→ To do
Reproduce the listing below word for word, from the first line to the last, without adding or dropping anything.

→ Data records
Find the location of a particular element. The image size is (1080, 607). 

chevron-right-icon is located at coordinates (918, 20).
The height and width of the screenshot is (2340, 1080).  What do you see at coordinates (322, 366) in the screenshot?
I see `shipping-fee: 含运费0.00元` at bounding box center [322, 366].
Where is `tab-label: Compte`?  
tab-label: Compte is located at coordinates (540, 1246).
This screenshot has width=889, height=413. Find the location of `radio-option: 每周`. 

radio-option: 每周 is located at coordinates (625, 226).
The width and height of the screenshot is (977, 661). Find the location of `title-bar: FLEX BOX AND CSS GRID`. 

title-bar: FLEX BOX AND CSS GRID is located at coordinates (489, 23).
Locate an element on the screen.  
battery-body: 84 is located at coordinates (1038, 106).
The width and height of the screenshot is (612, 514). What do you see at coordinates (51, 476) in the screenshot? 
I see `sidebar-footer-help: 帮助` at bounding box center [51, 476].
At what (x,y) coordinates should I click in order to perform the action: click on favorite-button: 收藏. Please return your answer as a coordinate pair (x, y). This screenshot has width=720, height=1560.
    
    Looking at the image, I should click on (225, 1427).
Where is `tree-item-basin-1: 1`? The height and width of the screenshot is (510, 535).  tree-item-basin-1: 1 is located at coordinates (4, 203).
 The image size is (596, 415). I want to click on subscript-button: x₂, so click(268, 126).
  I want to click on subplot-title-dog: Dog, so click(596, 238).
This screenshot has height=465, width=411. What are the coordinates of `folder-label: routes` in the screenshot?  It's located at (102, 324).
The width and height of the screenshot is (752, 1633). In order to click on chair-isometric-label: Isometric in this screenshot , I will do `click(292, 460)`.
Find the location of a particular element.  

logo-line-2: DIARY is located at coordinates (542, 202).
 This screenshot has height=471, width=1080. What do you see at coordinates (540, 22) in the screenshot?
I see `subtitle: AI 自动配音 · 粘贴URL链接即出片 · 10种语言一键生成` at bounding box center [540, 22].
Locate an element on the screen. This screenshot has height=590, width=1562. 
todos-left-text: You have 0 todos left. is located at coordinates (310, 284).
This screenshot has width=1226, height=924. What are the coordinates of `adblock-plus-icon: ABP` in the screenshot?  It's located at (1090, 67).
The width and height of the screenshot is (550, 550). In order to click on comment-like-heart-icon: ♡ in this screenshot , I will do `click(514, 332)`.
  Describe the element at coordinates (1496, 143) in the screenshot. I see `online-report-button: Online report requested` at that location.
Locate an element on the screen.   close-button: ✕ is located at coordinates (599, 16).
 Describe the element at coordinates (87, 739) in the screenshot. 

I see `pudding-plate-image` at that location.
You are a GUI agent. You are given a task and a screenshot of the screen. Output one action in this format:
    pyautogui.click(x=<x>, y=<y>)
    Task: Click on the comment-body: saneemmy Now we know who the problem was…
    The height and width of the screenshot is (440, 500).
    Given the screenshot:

→ Answer for this exercise
Find the location of a particular element. The image size is (1080, 607). 

chevron-right-icon is located at coordinates (918, 20).
The height and width of the screenshot is (2340, 1080).  What do you see at coordinates (322, 366) in the screenshot?
I see `shipping-fee: 含运费0.00元` at bounding box center [322, 366].
Where is `tab-label: Compte`?  
tab-label: Compte is located at coordinates (540, 1246).
This screenshot has width=889, height=413. Find the location of `radio-option: 每周`. 

radio-option: 每周 is located at coordinates (625, 226).
The width and height of the screenshot is (977, 661). Find the location of `title-bar: FLEX BOX AND CSS GRID`. 

title-bar: FLEX BOX AND CSS GRID is located at coordinates (489, 23).
Locate an element on the screen.  
battery-body: 84 is located at coordinates (1038, 106).
The width and height of the screenshot is (612, 514). What do you see at coordinates (51, 476) in the screenshot? 
I see `sidebar-footer-help: 帮助` at bounding box center [51, 476].
At what (x,y) coordinates should I click in order to perform the action: click on favorite-button: 收藏. Please return your answer as a coordinate pair (x, y). This screenshot has width=720, height=1560.
    
    Looking at the image, I should click on (225, 1427).
Where is `tree-item-basin-1: 1`? The height and width of the screenshot is (510, 535).  tree-item-basin-1: 1 is located at coordinates (4, 203).
 The image size is (596, 415). I want to click on subscript-button: x₂, so click(268, 126).
  I want to click on subplot-title-dog: Dog, so click(596, 238).
This screenshot has height=465, width=411. What are the coordinates of `folder-label: routes` in the screenshot?  It's located at (102, 324).
The width and height of the screenshot is (752, 1633). In order to click on chair-isometric-label: Isometric in this screenshot , I will do `click(292, 460)`.
Find the location of a particular element.  

logo-line-2: DIARY is located at coordinates (542, 202).
 This screenshot has height=471, width=1080. What do you see at coordinates (540, 22) in the screenshot?
I see `subtitle: AI 自动配音 · 粘贴URL链接即出片 · 10种语言一键生成` at bounding box center [540, 22].
Locate an element on the screen. This screenshot has height=590, width=1562. 
todos-left-text: You have 0 todos left. is located at coordinates (310, 284).
This screenshot has width=1226, height=924. What are the coordinates of `adblock-plus-icon: ABP` in the screenshot?  It's located at (1090, 67).
The width and height of the screenshot is (550, 550). In order to click on comment-like-heart-icon: ♡ in this screenshot , I will do `click(514, 332)`.
  Describe the element at coordinates (1496, 143) in the screenshot. I see `online-report-button: Online report requested` at that location.
Locate an element on the screen.   close-button: ✕ is located at coordinates (599, 16).
 Describe the element at coordinates (87, 739) in the screenshot. 

I see `pudding-plate-image` at that location.
You are a GUI agent. You are given a task and a screenshot of the screen. Output one action in this format:
    pyautogui.click(x=<x>, y=<y>)
    Task: Click on the comment-body: saneemmy Now we know who the problem was…
    The height and width of the screenshot is (440, 500).
    Given the screenshot:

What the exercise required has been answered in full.